Solo per citare gli episodi più recenti: il secondo giorno del terremoto forze dello YPG – ala siriana del PKK – attaccavano una postazione militare turca al confine di Kilis, costringendo Erdoğan a cancellare la sua visita nella provincia. Questi italiani, evidentemente ignari dell’accaduto, commentano che Erdoğan non si mostra per non inimicarsi l’elettorato.  La donna che lo scorso 13 novembre ha piazzato l’ordigno esplosivo nel cuore di Istanbul, nella Istiklal Caddesi causando 6 morti e quasi cento feriti, era una militante dello YPG –  addestrata in un campo americano nel nord-est della Siria.

“Dobbiamo trovare il modo di far passare gli aiuti dall’altra parte del confine a Assad non importa ma non ha fatto i conti con gli italiani riuniti allo Starbucks di Gaziantep”

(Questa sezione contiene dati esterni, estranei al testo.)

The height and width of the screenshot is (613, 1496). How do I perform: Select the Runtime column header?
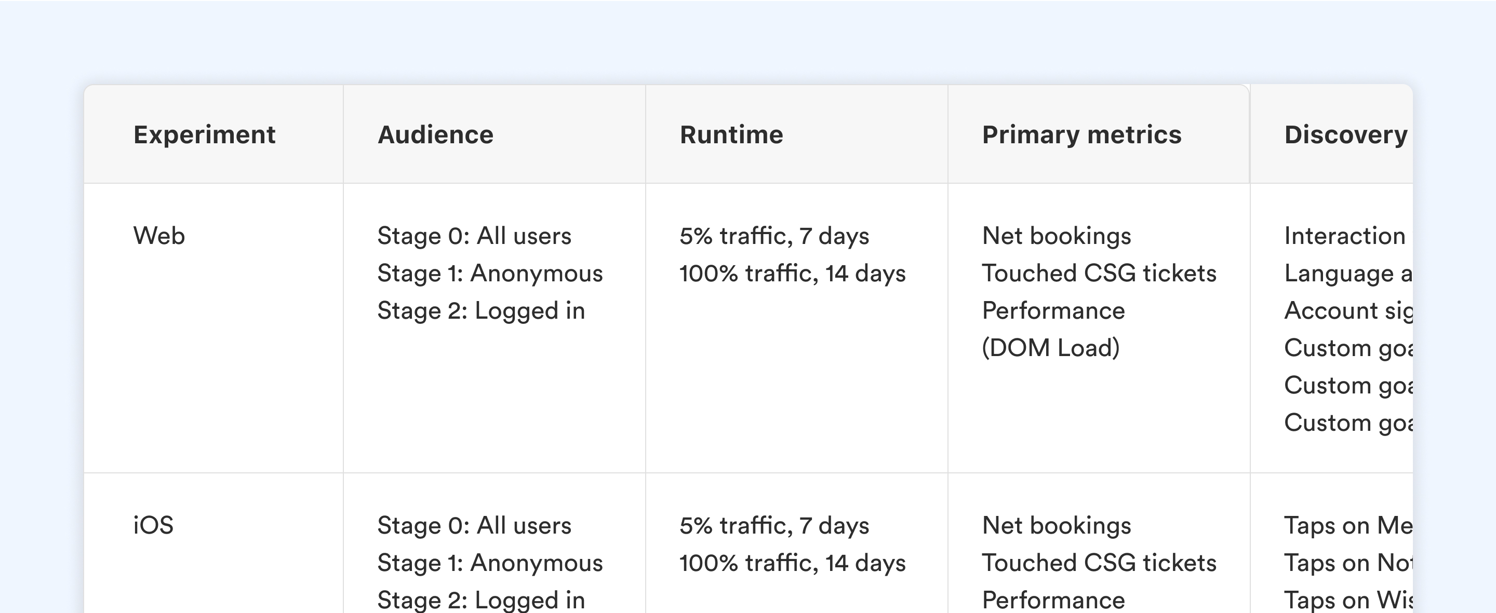(x=731, y=135)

Mi riallaccio al ragionamento di prima  e mi chiedo chi e come dovrebbe trovare il modo se non le missioni delle Nazioni Unite e altri partner autorizzati. Comunque,  l’assenza di una copertura mediatica che documenti lo stato delle cose nel  Nord della Siria al riguardo non facilita la comprensione della situazione.

Di fatto oltre al valico di Bab el Hava i valichi di Bab el Selam e El Rayi sono stati aperti per lasciar passare i convogli degli aiuti, gestiti per lo più dalle forze militari turche dal AFAD e dalle varie associazioni autorizzate e operanti in loco, in primis IHH. Il Ministero degli Esteri Cavuşoğlu in una dichiarazione del 8 febbraio sosteneva che la Turchia seppur impegnata nella gestione del proprio suolo non trascura di inviare supporto e sostegno alla Siria, ma che per un accordo più ampio e un consolidamento efficace si rimaneva in attesa di un nulla osta da parte della Russia.

Una speculazione eticamente inaccettabile

La stampa italiana continua inarrestabile nella demonizzazione di Erdoğan, deformando la realtà, con modalità che ignorano le fonti e ne trascurano sistematicamente la verifica. La retorica predominante nella quale bisogna sguazzare per poter avere un po’ di visibilità è disgustosa e inaccettabile.

C’è bisogno di valori ed etica, di promuovere l’analisi critica e lo sforzo intellettuale, di risvegliare spiriti e fede dormienti. E il mio pensiero non può non andare alla memoria del mio caro amico Giuseppe Mancini, che con il suo brillante esempio di integrità professionale e morale ha costituito un esempio per il giornalismo che non mi stancherò mai di promuovere e valorizzare.

Sono ore di sgomento e sconforto, di dolore e lutto. Ma è nostro dovere di credenti non abbandonarci alla disperazione. I terremoti sono parte integrante della Creazione di Dio, sia lode a Lui che incessantemente la reitera e Solo ne conosce i segreti e gli scopi.

Lode a Lui per la grandiosità con cui Egli ci richiama al Suo cospetto, da vivi o da morti. Il terremoto passa e se ne va. E’ un fenomeno ristretto e conciso che non può essere evitato.

Le vere sfide delle nostre società sono i conflitti e le guerre, le oppressioni e le schiavitù dei popoli, la violenza perpetua e inarrestabile. Vedere nazioni nemiche lavorare fianco a fianco e  impegnarsi per fronteggiare l’emergenza transitoria di un terremoto, per poi tornare a voltarsi le spalle e disinteressarsi degli innocenti che quel dramma, quella sofferenza, la perdita il lutto li sopportano quotidianamente, è una grande ipocrisia.